Fabricating Space: Postmodern Popular Music Performance Venues on Cruise Ships
Abstract
Spaces for popular performance have traditionally been a part of a naturally developed geography whether urban or natural. However, not all geographies occur naturally; some are fabricated and themed to reference certain semiotic and musical concepts with a particular purpose in mind. Tourism industry operators, in particular those that consist within a constructed geography such as theme parks, Las Vegas and cruise ships, often make use of such fabrications.

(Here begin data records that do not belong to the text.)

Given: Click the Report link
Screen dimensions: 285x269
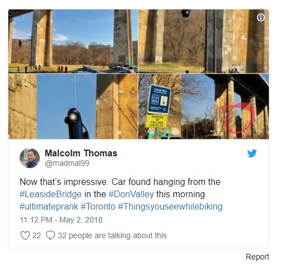Looking at the screenshot, I should pyautogui.click(x=258, y=257).
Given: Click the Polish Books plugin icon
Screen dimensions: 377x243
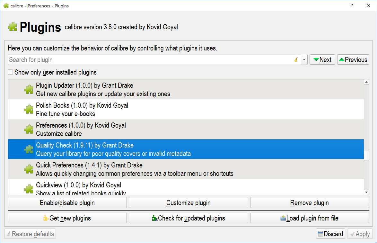Looking at the screenshot, I should coord(29,110).
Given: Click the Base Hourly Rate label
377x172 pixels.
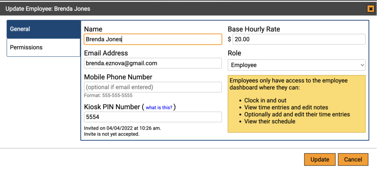Looking at the screenshot, I should [254, 29].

This paper considers performance spaces aboard the mobile geographies of cruise ships in the light of the four categories proposed by Kronenburg (2012): adopted, adapted, dedicated and mobile spaces. The five categories are considered and compared using categories that combine the space-based approach of Kronenburg and the audience-based approach of Minor et al. (2004) including physical form, audience interaction, sound/acoustics, bar service, access and facilities.

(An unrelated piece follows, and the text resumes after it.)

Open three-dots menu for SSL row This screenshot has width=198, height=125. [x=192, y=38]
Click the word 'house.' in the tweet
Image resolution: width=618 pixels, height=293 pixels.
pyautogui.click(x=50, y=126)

The paper examines popular music performance rooms aboard cruise ships. Examples of the four categories aboard cruise ships exist, but another category, described as a fabricated space exists with semiotic and performance features quite different from Kronenburg’s categories. Typically, such spaces are designed to replicate the experience of idealised versions of a particular type of venue such as a jazz club or a ballroom. Fabricated spaces are typically part of a constructed geography, and are themed to integrate into an experience. Consumers in these spaces understand that they are not actually authentically the actual venues they seem, but are negotiatedly authentic: part of a game that such industries invite guests to play. This research considers four shipboard venues that fall under Kronenburg’s existing four categories, and then contrasts them with two venues that are considered to be themed and ‘fabricated’. The differences are contextualised and a definition of the fabricated venue offered.